Kort retrieves Lewis from the days of his popularity in the Fifties and places him in the context of the present without handing him over to the evangelicals, who have often turned his word into gospel and mistakenly understood Lewis to advocate retreat from the world and modern culture.
Kort writes in his introduction: “This book is intended . . . to take the reader into what I think of as the most useful aspects of Lewis’ work for people attempting to articulate ‘world and life views’ that are both relevant to our current location and informed by religious beliefs” (p. 9).
To begin his project to update Lewis and bring usable ideas and perspectives from his writings into the 21st century and onto American soil, Kort addresses Lewis’ relation to the past in his chapter “Retrieval.” He ends the chapter with a question addressing the present: “What kind of changes must occur to enable a person to view the world in a way that will be open to the spiritual and moral content of literary culture?” He proceeds to answer this question by exploring the themes which are his chapter headings: “Re-enchantment,” “Houses,” “Culture,” “Character,” “Pleasure” and “Celebration.” He deliberately moves toward the middle chapter on culture, and then away from it; the first three chapters being less religious and the latter three chapters more religious in emphasis.
After exploring these themes, he concludes with a challenge to American religious people to open a conversation about the role of belief in contemporary American culture.

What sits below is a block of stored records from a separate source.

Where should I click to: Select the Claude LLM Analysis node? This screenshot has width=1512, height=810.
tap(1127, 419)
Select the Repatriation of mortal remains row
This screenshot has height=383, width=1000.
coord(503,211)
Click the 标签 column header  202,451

Kort reminds us that although Lewis was critical of the materialism and narcissism of modern culture, he believed that only through culture can Christian beliefs effectively shape moral character.
Kort points out one very pertinent theme in Lewis’ writings for today: his interest in human relations; indeed, his interest in all relations, human and nonhuman. Our tendency is to construe our relations with other people to be marked by difference and distance instead of based on what we share with other creatures and one what we receive from them. For example, he writes that “genuine pleasure is received as a gift.” “It is the kind of pleasure of which ultimately the Christian faith speaks. It speaks of and offers gifts of grace. . . . When we live in terms of these primary relationships we have moments of genuine pleasure. Only because we experience moments of genuine pleasure can we begin to understand the language of religion in general and of Christianity in particular (pp. 138-139).

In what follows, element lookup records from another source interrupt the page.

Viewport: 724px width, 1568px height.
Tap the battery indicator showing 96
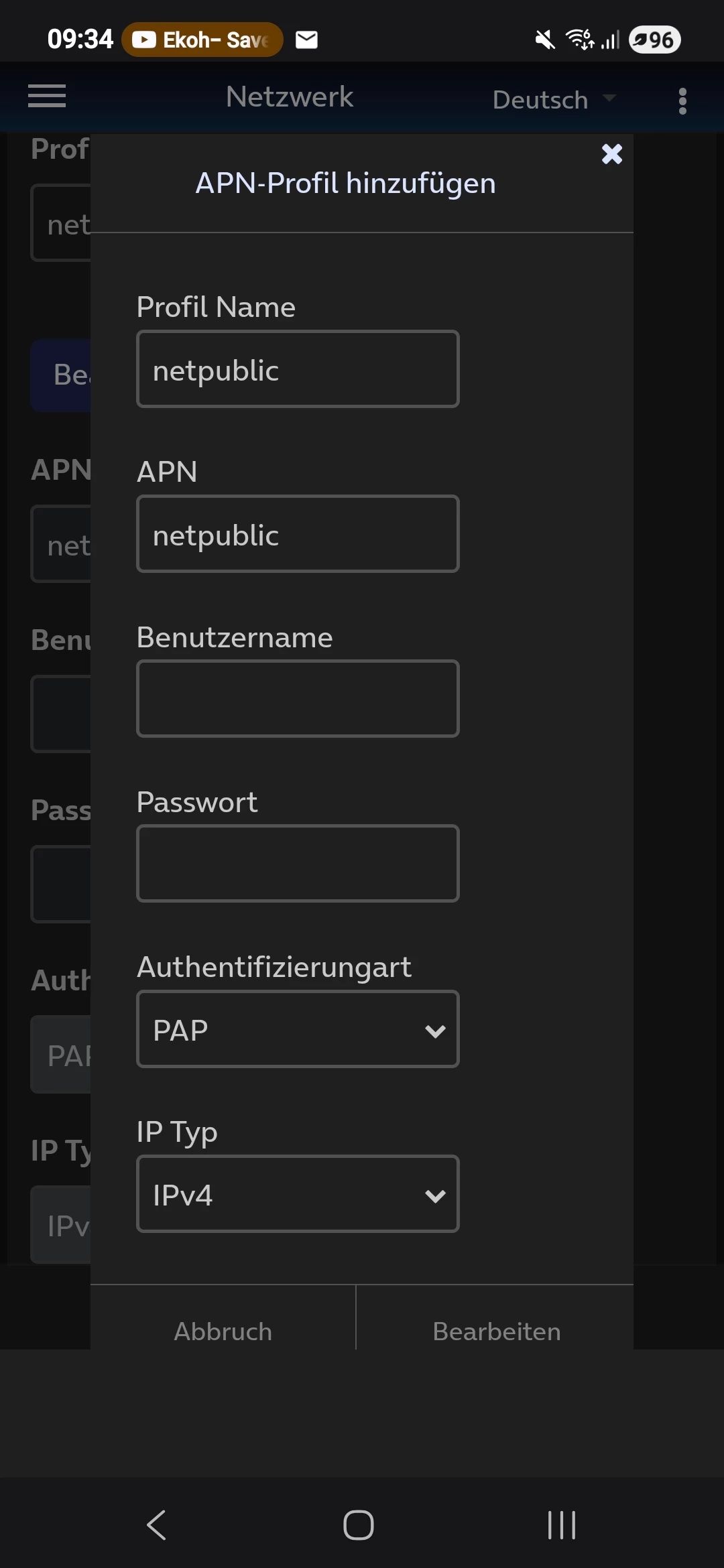point(655,40)
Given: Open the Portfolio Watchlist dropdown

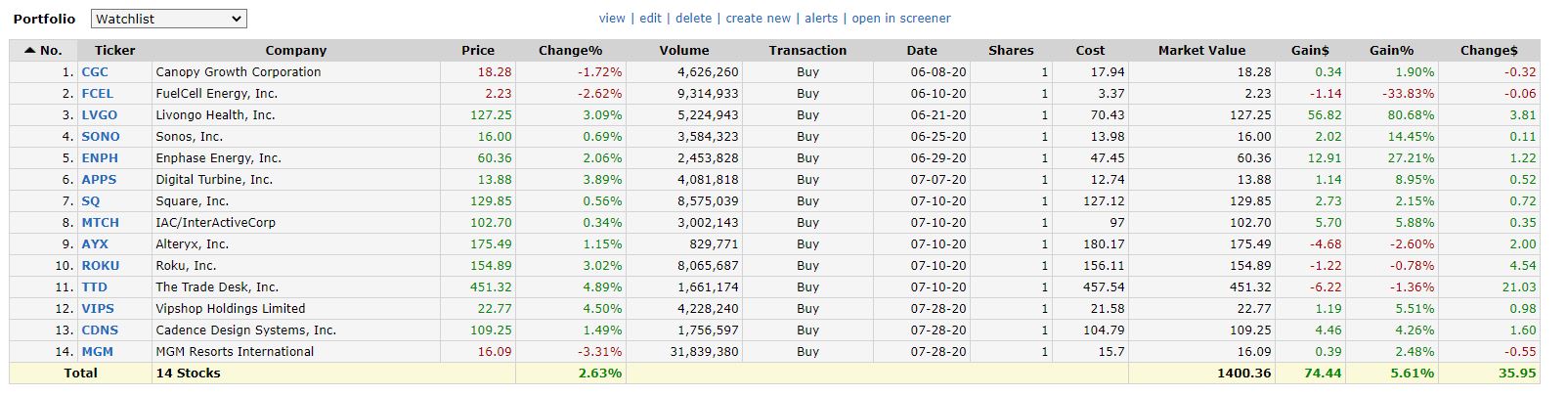Looking at the screenshot, I should 169,19.
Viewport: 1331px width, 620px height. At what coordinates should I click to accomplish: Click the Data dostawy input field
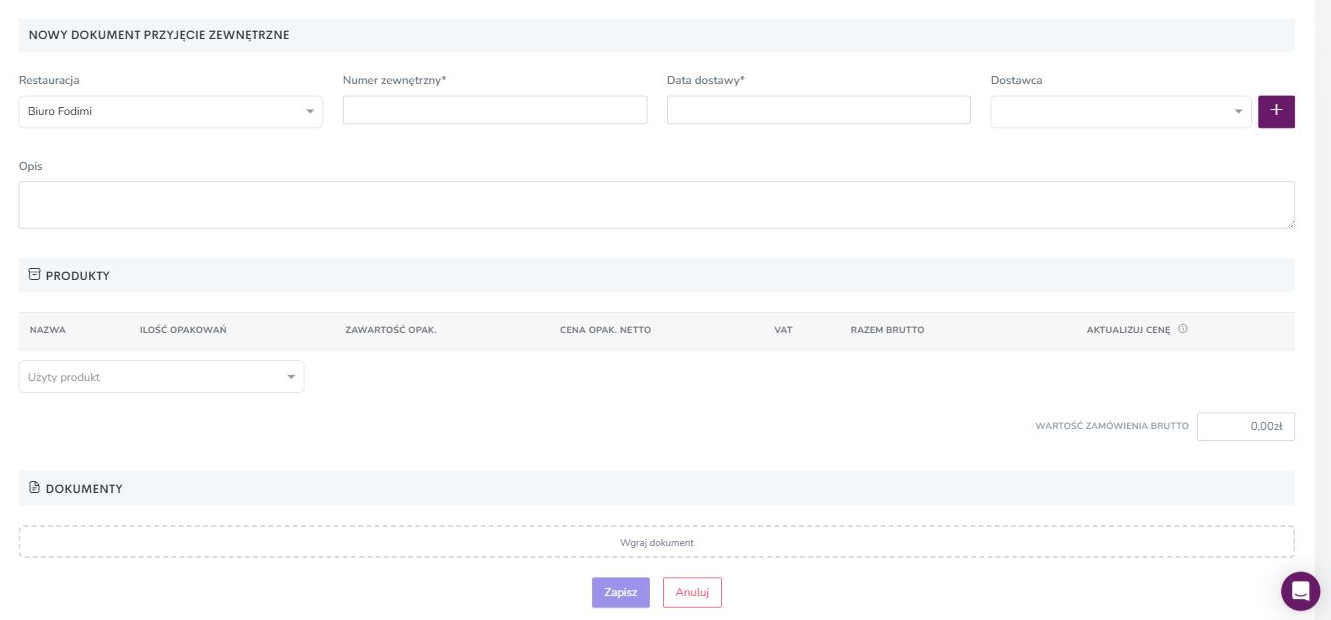(x=819, y=110)
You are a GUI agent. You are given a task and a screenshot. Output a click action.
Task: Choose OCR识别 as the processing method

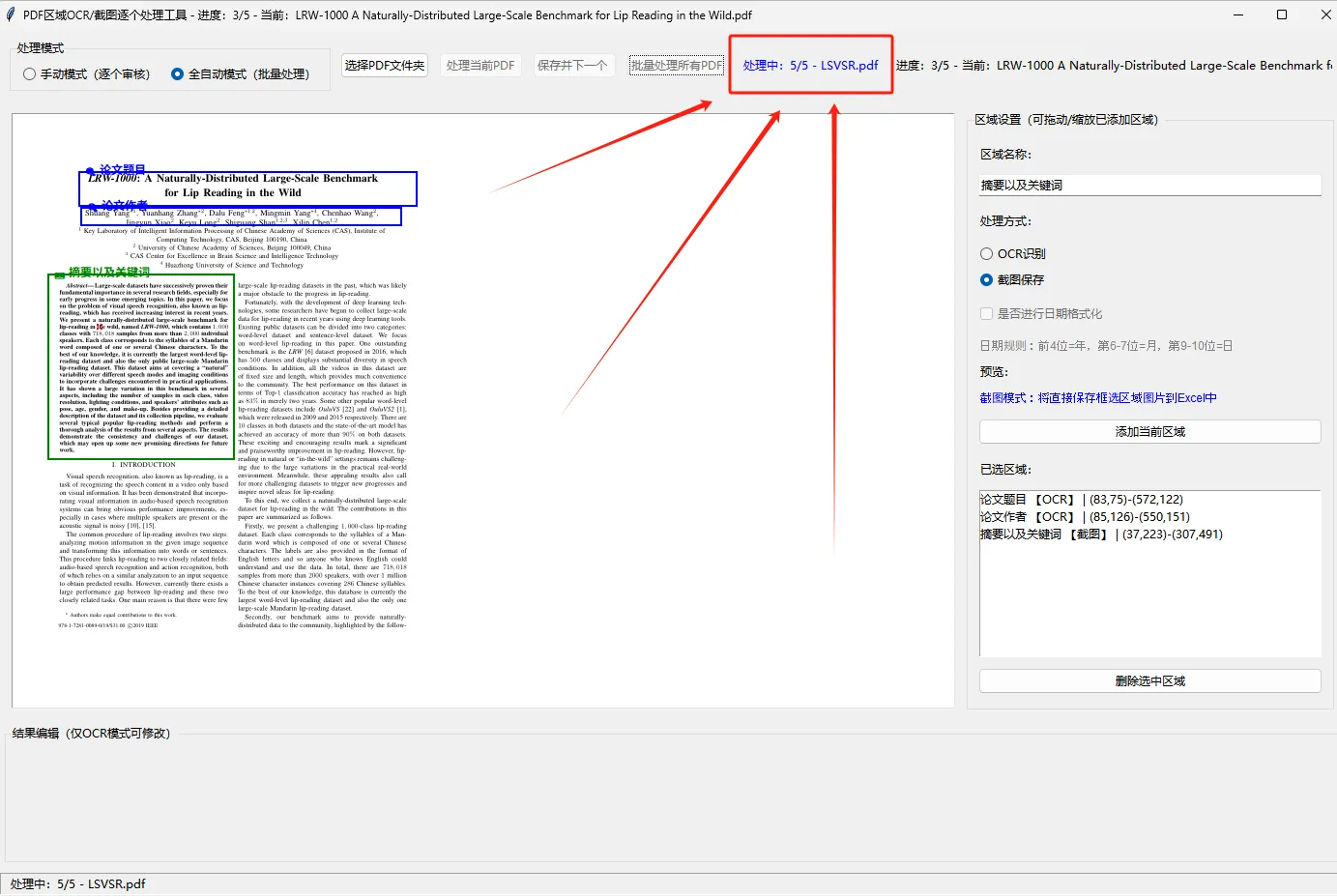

Another example is celebration. Celebration is based on the relations anchored in Creation, not on individual or group victories in which one is a winner and the other a loser as in modern sports. “Celebrations are like tips of icebergs. They make us aware of a great deal that is under the surface of life, namely, the basically relational character of our being in the world” (p. 154).
Kort’s concluding chapter, in which he fleshes out a program for cultural reconstruction in the 21st century using some of Lewis’ ideas, contains some solid-yet-novel suggestions: he turns to the Wisdom books of the Bible and to American literary culture as sources. He continues to focus upon Lewis’ emphasis on relationships and states the goal of the project for the American people in the 21st century. “The goal is to foster a culture that emphasizes a shared sense of right relations between people and their environment, between people and their neighbors, and between people and future prospect for a common life. When that culture has begun to restore our humanity, Christians can then turn to the larger task of giving a more specifically Christian account of the world and recommending it to their nonreligious neighbors as coherent and revealing” (p. 170).
I believe that Kort succeeds in his retrieval project, giving us a starting point to begin a 21st century American project similar to the one Lewis provided the 20th century. The one thing missing from this book was a chronological bibliography of Lewis’ writings.
Wesley Kort has given us a literary Rosetta Stone to update and understand some of Lewis’ themes that are pertinent to contemporary life. This well-written book houses many ideas that should be entertained in sermons and studies throughout congregations that take seriously solid thinking to the glory of God.